The first decision was to keep and rebuild the old construction, and to elaborate the project from the fragmentation, in a way similar to vernacular architecture. The old building, almost five meters high, would receive a new-pitched roof hidden within its walls, becoming the living room of the house. Next to it, and slightly rotated, a new cubic volume houses the night areas. A lower volume which connects the other two houses the entries, acting as hallway and dinner, with the kitchen at the back.. Its roof surrounded by the walls of the other two buildings can be used as solarium.
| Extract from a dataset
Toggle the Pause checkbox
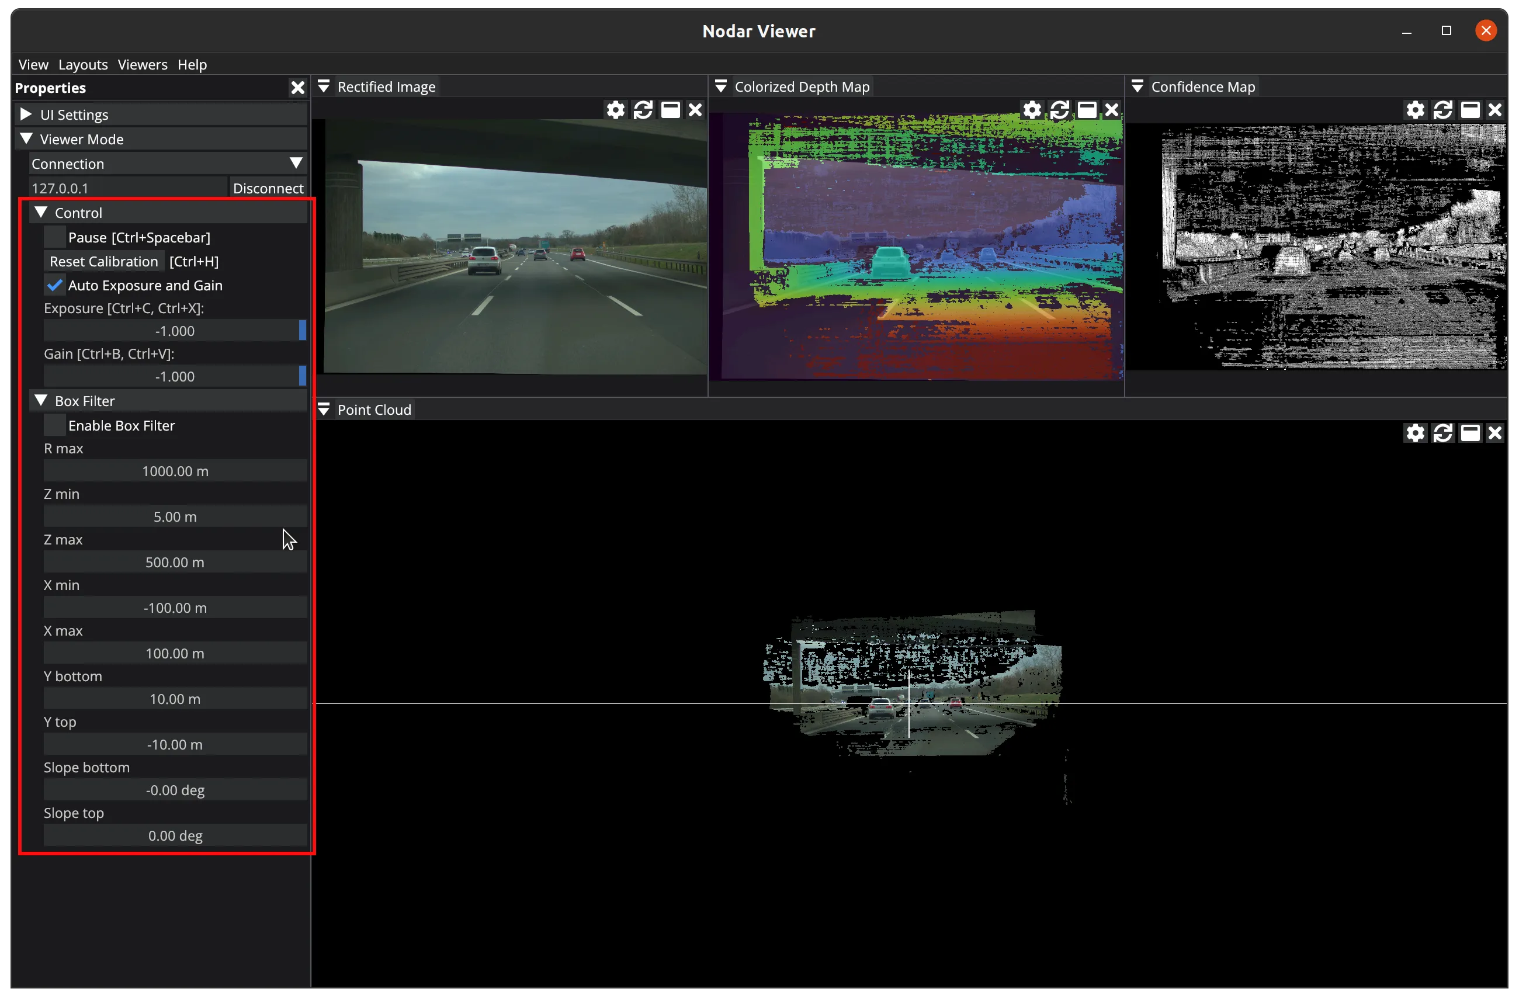[x=54, y=237]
The large blind box used as photographic studio emerges at the back of the site, taking advantage of a three-meter drop in level to shelter the cluster. This space, whose dimensions were determined by my brother, is structured from its roof section, allowing an almost central position of the light catchment area as well as maximum height and depth of field at the back of the grey finished studio. At the opposite end a clerestory window facing West will flood the studio with warm sunset light. A series of cable driven shades will provide control of the natural daylight.
A small wooden volume used as guesthouse rises at the southern end of the patio garden, in front of the other buildings. It receives light through a sliding window overlooking the veranda and a small “crack” in the roof over the bathroom.
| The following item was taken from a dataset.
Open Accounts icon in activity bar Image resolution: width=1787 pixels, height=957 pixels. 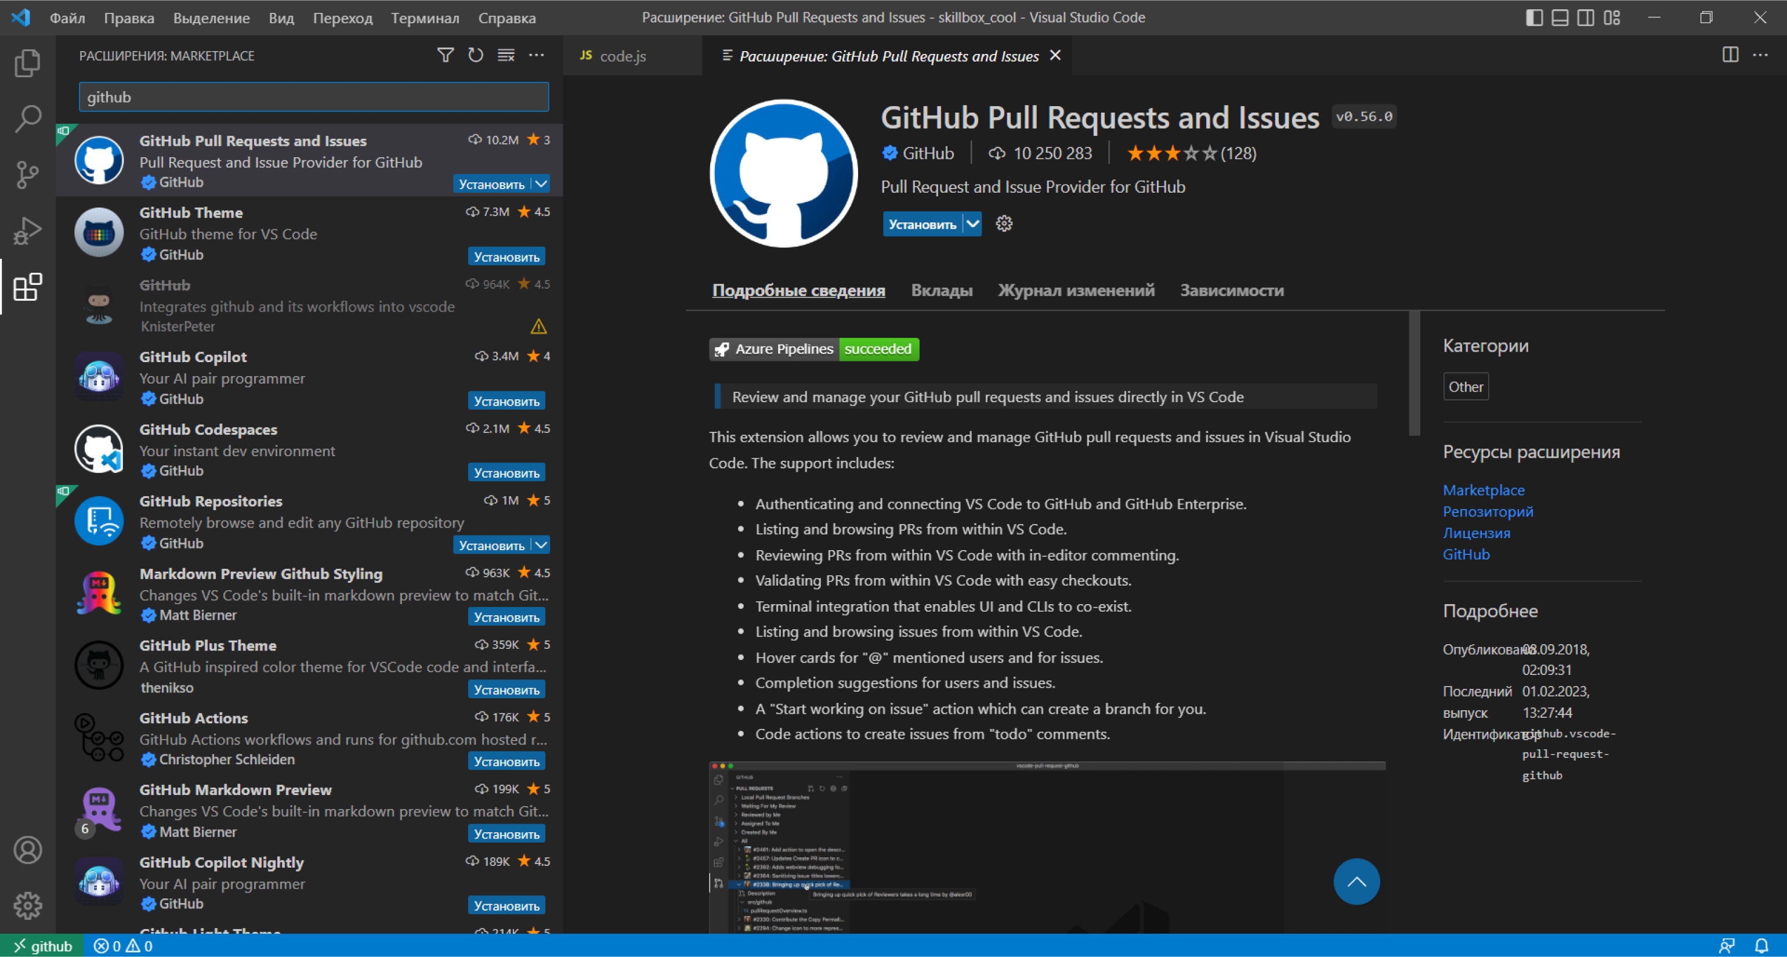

The architectural intervention lies in the external treatment; the old fence around the site gets covered with ivy and two small groups of trees, seven facing east and seven facing west, contribute to provide a sense of magic like the one seen in the old photograph of this place which was often used as setting for the town holiday.
The materials used, fiber/cement panels, concrete beams, steel sections, lime based renders, brickwork, block work, wooden panels, or in situ concrete floors, will retain their original texture. The technical installations are not embedded in the walls, instead they run between the inner load bearing walls ant the outer sheathing, Heating is radiant type, using the concrete floor as heat storage.
Some mobile elements such as sliding windows/doors, counterweighted sashes or louvers activated by compressed air pistons, help to relate the interior to the exterior forming an intermediate space like a porch or terrace.